Overview
Infinity-Instruct-7M-Gen-Llama3_1-70B is a 70 billion parameter instruction-tuned model from the Beijing Academy of Artificial Intelligence (BAAI). It is built upon the Llama 3.1 architecture and fine-tuned using the extensive Infinity-Instruct-7M and Infinity-Instruct-Gen datasets. A key characteristic of this model is its development without reinforcement learning from human feedback (RLHF), relying solely on supervised instruction tuning.
Key Capabilities & Performance
- Instruction Following: The model is specifically designed for instruction following, leveraging a multi-million level instruction dataset.
- Foundational Abilities: Initial training on Infinity-Instruct-7M aimed to enhance foundational capabilities, particularly in math and code, before further fine-tuning for chat.
- Competitive Benchmarks: It achieves notable results on various benchmarks:
- AlpacaEval 2.0: Scores 46.1, outperforming Llama-3.1-70B-Instruct (38.1) and GPT-4-0613 (30.2).

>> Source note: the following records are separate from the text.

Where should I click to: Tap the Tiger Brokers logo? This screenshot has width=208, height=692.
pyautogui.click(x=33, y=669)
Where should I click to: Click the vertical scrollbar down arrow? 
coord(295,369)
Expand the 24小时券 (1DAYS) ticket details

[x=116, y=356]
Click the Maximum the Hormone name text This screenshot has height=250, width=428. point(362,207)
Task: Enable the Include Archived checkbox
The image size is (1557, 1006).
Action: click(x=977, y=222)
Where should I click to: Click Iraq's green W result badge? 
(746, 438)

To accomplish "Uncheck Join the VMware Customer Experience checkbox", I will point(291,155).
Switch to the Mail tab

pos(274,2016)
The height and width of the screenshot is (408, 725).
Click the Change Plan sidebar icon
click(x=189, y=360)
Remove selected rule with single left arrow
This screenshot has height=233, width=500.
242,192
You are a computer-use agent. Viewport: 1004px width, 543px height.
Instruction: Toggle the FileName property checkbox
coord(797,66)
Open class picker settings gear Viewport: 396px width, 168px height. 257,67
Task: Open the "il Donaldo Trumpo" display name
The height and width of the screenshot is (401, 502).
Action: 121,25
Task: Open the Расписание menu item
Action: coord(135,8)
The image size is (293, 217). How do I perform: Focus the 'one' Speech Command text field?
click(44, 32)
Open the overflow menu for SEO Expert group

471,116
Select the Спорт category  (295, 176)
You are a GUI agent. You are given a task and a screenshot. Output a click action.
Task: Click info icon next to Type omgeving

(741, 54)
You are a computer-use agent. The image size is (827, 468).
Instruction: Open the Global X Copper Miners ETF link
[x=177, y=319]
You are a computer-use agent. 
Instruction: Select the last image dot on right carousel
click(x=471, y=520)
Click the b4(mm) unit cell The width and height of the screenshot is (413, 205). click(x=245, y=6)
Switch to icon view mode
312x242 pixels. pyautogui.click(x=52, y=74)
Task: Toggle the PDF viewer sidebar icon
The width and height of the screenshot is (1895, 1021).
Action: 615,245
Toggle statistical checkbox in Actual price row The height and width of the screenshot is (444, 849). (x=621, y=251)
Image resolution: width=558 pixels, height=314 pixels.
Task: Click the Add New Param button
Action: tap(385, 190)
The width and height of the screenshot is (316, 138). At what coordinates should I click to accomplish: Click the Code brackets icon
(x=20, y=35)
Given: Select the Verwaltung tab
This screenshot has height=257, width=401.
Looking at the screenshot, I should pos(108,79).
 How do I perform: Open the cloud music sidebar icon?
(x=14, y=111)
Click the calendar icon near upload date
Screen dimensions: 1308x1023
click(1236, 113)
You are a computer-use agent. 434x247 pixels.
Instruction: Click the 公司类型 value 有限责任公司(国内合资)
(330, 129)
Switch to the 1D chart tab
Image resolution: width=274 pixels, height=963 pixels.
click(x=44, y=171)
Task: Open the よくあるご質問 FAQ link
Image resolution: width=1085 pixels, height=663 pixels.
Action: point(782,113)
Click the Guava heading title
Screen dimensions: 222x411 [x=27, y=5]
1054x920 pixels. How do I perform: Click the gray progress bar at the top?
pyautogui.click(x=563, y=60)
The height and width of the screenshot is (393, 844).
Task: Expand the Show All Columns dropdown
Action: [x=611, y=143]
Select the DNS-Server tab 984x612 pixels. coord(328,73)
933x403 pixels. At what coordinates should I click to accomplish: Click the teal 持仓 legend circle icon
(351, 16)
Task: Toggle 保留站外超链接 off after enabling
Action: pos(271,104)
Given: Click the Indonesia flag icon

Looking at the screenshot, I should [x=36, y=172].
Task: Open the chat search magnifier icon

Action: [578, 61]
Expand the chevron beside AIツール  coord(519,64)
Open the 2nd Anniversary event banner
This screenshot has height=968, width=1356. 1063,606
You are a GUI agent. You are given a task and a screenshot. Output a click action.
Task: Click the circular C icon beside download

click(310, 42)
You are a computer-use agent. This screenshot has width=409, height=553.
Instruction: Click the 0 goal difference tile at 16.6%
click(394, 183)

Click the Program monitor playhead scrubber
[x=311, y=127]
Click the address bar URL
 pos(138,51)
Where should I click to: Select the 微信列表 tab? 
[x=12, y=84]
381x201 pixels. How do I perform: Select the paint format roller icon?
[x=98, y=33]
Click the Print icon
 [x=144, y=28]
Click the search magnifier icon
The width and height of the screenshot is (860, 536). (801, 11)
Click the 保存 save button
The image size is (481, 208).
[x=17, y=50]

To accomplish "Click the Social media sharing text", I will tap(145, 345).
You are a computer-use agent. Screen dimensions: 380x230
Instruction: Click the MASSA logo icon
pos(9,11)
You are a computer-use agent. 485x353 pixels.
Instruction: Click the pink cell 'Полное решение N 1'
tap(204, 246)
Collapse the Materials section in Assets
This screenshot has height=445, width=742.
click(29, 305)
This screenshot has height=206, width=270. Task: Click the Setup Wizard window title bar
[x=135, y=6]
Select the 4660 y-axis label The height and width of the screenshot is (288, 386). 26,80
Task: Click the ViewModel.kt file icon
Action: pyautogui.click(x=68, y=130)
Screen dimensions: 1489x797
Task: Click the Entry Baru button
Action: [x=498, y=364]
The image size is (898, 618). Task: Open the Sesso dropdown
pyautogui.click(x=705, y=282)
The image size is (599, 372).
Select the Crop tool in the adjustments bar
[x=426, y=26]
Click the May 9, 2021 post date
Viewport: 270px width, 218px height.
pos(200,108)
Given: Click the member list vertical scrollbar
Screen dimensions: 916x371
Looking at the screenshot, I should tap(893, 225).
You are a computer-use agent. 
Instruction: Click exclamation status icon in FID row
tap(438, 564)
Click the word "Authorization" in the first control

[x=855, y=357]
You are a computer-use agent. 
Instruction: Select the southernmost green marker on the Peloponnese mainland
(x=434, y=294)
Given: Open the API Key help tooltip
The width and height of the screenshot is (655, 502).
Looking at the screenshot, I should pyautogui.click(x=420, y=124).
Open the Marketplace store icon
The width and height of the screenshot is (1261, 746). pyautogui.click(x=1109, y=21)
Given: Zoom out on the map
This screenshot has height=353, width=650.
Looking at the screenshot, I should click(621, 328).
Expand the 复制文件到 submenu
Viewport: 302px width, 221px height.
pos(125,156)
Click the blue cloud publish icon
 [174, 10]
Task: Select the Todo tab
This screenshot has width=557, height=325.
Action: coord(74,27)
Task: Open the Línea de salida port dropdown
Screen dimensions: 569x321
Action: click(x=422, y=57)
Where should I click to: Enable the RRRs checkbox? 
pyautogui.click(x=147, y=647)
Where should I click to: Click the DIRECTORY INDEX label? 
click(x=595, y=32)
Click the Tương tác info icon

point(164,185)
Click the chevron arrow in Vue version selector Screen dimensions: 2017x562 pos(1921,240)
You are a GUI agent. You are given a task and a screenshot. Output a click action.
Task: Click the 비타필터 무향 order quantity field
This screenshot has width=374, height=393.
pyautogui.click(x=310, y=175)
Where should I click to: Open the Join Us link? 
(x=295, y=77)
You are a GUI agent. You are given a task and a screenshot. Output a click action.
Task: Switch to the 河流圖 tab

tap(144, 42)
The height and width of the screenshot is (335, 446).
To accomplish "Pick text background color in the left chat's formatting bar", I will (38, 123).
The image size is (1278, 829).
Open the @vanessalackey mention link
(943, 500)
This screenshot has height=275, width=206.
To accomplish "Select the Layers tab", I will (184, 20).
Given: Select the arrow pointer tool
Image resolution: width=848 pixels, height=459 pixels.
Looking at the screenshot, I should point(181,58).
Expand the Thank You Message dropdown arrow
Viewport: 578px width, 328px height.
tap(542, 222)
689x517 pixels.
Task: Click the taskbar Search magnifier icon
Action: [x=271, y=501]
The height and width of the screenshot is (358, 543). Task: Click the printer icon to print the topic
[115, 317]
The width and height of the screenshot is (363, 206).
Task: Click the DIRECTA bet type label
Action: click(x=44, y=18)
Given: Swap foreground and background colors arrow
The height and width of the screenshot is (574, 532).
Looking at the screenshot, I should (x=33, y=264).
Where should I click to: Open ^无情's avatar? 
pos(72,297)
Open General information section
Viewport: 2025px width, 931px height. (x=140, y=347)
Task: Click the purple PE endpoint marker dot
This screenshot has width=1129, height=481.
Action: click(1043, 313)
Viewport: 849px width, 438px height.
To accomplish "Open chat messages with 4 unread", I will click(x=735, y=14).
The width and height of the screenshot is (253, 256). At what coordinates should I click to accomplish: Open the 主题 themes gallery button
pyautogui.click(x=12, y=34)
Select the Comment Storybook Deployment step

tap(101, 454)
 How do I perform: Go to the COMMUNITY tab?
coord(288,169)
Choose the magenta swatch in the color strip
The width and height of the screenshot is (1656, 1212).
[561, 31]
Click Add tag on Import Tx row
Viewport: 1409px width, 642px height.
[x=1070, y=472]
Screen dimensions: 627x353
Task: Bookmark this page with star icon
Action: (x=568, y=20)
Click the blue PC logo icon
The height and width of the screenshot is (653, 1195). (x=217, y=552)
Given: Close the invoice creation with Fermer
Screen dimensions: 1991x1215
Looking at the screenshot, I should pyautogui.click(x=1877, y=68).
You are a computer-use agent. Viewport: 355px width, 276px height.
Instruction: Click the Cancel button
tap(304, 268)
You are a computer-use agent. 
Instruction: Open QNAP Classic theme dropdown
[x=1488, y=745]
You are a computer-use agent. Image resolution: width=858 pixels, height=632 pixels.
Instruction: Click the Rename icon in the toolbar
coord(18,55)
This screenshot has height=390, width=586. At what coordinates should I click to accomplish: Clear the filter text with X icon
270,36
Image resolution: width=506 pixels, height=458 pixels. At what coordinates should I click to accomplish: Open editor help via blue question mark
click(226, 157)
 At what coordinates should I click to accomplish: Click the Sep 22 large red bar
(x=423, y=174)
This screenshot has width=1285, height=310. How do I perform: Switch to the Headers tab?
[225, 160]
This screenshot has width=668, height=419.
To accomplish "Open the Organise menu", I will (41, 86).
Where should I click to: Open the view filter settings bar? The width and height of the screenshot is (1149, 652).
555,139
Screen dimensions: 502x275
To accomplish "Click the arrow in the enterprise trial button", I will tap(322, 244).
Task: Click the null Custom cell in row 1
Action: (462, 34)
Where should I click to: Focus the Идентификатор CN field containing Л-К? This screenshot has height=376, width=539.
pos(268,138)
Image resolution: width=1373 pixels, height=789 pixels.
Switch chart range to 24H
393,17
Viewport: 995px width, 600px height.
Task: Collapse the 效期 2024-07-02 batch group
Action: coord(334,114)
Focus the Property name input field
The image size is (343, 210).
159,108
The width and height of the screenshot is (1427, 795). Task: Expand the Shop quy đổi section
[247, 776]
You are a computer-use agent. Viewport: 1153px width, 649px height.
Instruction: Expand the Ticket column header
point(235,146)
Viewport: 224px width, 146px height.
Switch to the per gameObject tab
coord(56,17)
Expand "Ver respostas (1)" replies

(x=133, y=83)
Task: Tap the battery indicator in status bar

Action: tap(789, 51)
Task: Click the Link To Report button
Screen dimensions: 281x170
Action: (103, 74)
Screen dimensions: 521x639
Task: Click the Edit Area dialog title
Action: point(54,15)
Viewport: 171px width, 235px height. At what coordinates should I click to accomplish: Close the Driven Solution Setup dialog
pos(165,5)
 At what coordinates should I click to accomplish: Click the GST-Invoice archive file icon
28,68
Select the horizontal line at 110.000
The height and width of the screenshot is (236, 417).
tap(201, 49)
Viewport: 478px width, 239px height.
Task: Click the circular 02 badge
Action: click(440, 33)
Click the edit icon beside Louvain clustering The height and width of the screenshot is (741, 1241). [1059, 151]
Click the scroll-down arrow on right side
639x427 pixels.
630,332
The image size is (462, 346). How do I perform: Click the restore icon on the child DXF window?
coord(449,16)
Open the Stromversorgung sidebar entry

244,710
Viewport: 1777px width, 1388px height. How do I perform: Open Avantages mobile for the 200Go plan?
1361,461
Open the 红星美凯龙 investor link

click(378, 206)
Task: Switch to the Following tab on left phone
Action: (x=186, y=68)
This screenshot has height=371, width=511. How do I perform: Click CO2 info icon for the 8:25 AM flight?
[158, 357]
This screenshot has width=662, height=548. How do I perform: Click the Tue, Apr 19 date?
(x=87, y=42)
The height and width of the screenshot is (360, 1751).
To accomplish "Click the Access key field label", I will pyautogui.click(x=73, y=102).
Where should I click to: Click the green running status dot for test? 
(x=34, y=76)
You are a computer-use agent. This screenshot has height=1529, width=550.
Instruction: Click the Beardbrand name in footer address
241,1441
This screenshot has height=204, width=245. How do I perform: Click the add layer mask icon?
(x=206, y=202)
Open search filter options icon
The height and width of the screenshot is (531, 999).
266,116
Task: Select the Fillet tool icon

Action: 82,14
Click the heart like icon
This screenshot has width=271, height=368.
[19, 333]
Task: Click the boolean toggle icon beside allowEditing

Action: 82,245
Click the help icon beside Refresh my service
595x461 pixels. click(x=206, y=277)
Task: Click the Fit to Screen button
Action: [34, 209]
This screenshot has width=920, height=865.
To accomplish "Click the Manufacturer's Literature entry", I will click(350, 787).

- Arena-hard: Scores 66.0, surpassing Llama-3.1-70B-Instruct (55.7) and GPT-4-0613 (37.9).
- MT-Bench: Achieves 8.9.
- Training Efficiency: The training process utilized techniques from FlagScale to concatenate multiple training samples and apply acceleration, reducing training costs.
Good for
- General Instruction Following: Excels in scenarios requiring precise adherence to instructions.
- Chat Applications: Designed to be a strong chat model, building on its foundational instruction-following capabilities.
- Research on RLHF-free Models: Offers a strong baseline for exploring instruction tuning without the complexities of RLHF, providing a valuable resource for academic research.